* [What is expected]:
Copy out each line featuring the string "agent" from the entries beneath.

[Provided material — start]

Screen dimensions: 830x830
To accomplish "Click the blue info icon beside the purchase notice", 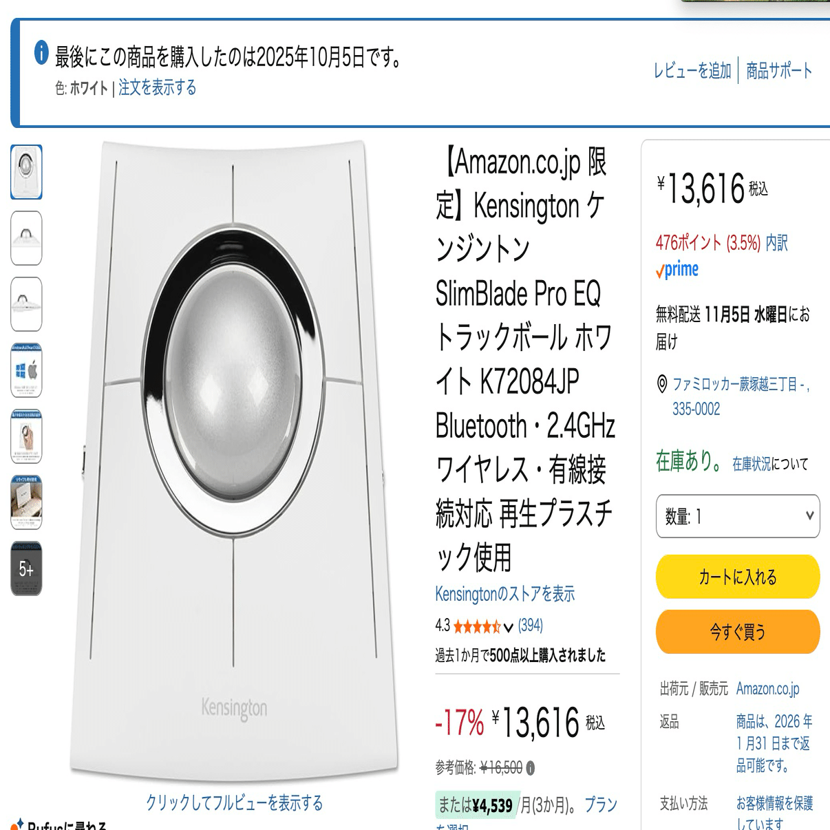I will pos(43,51).
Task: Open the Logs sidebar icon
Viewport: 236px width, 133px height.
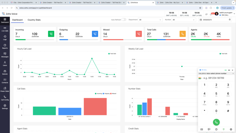Action: pyautogui.click(x=5, y=38)
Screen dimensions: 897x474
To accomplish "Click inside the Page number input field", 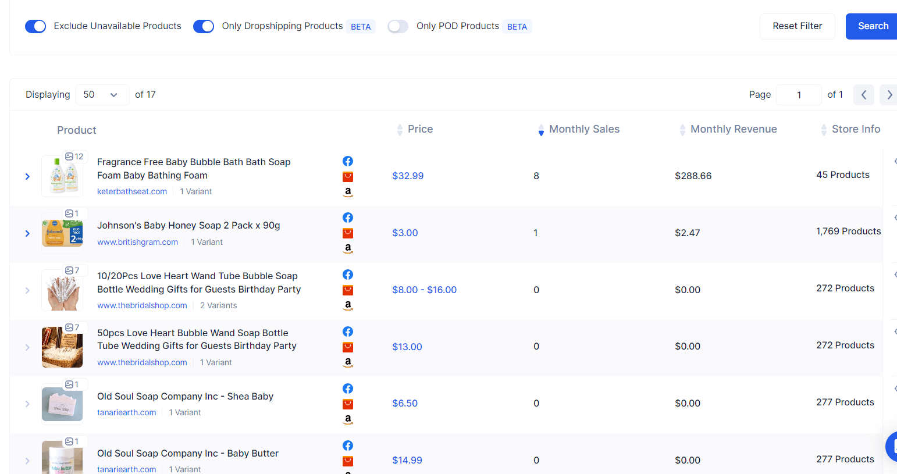I will click(799, 94).
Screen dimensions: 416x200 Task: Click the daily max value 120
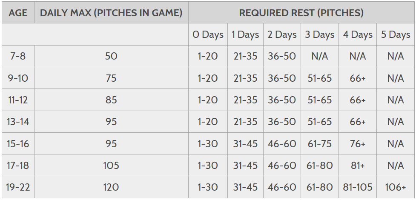coord(111,187)
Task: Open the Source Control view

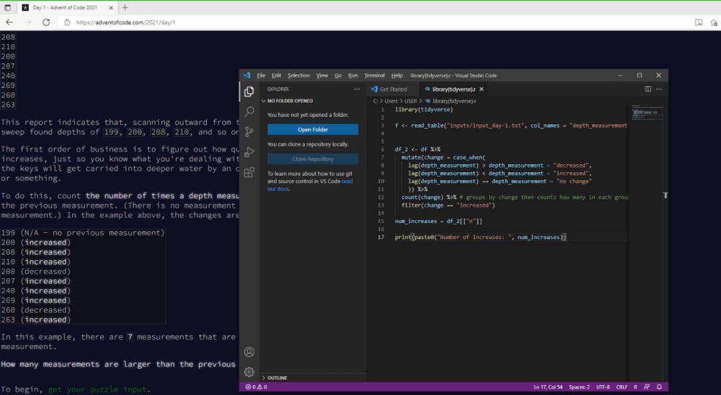Action: coord(249,131)
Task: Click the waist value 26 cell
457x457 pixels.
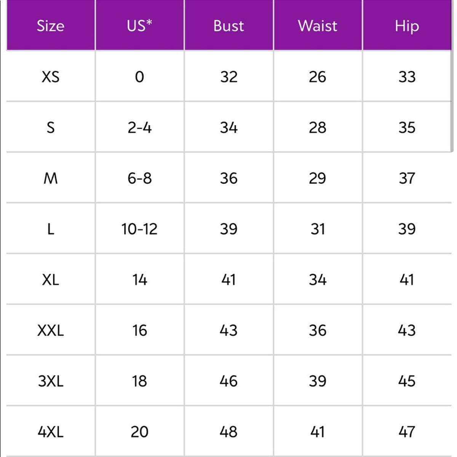Action: point(318,77)
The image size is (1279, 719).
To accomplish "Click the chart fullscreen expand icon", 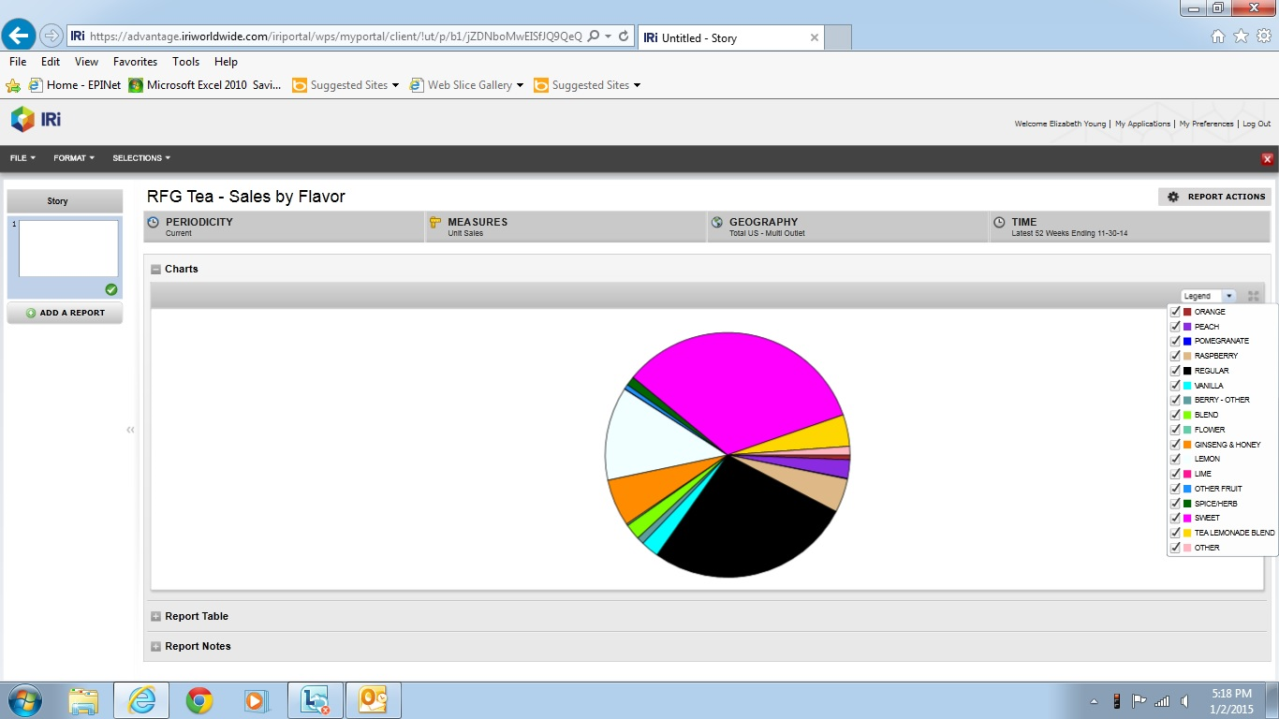I will (x=1254, y=296).
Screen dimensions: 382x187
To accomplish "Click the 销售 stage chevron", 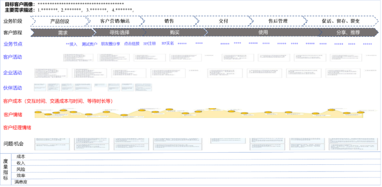I will point(169,21).
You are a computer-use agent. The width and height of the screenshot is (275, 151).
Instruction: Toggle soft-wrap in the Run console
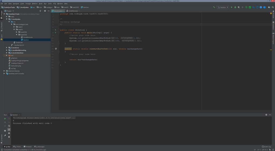[9, 126]
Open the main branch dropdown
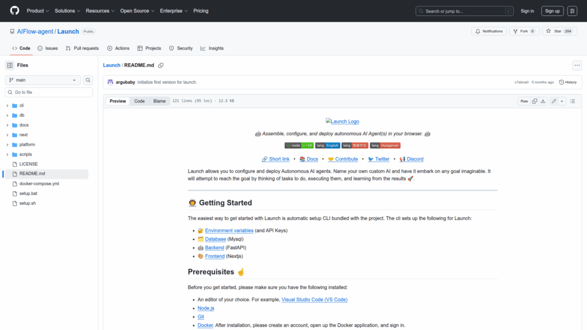 click(x=43, y=80)
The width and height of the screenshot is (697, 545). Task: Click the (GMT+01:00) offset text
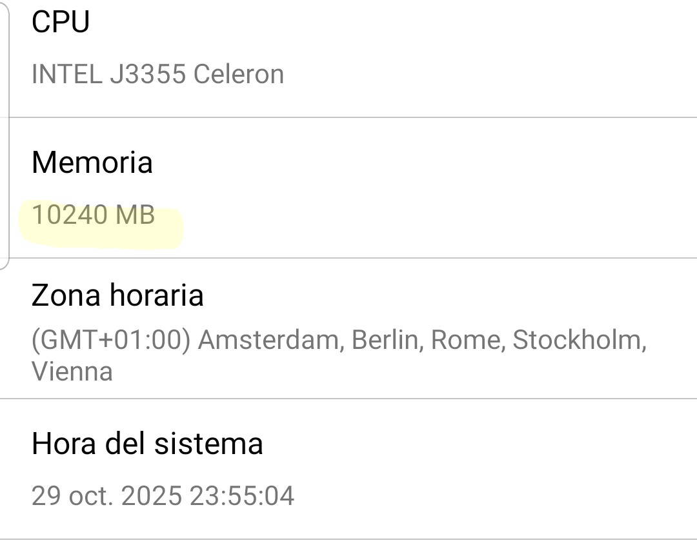[110, 340]
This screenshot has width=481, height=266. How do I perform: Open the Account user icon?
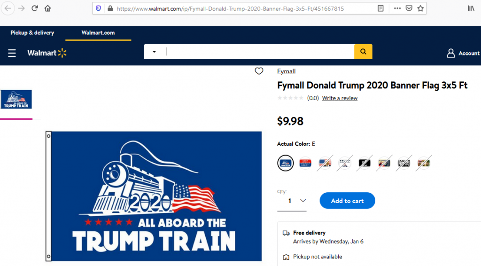(x=450, y=53)
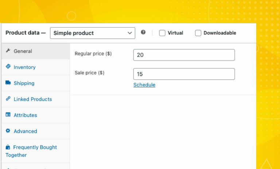Click the Advanced gear icon

pyautogui.click(x=8, y=131)
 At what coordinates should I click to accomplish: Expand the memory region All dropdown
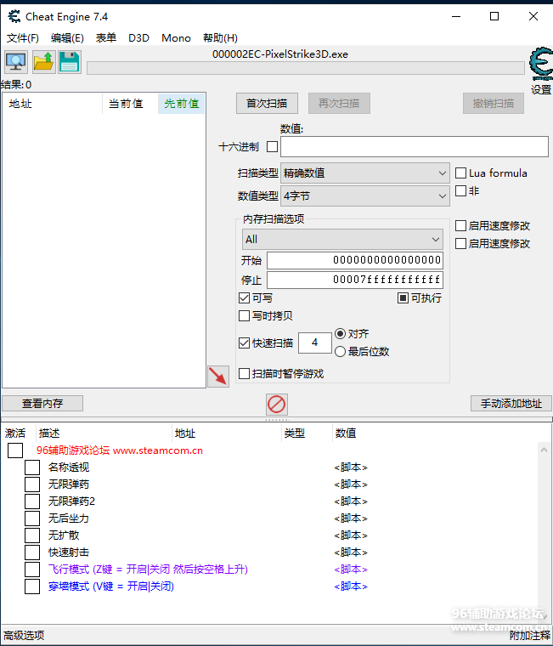tap(342, 240)
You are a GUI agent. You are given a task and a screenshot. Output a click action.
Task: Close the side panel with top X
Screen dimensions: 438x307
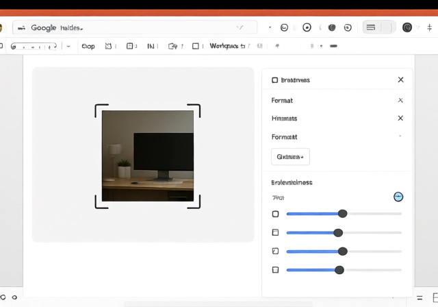(400, 79)
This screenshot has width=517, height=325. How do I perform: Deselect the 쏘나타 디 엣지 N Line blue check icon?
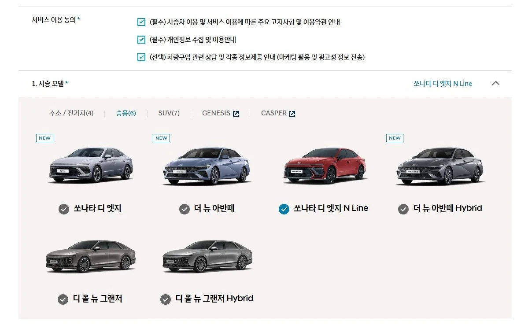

[Provided material — finish]

* [Result of this exercise]:
You are a computer-use agent. The width and height of the screenshot is (275, 151).
You are a GUI agent. You are given a task and a screenshot. Output a click action.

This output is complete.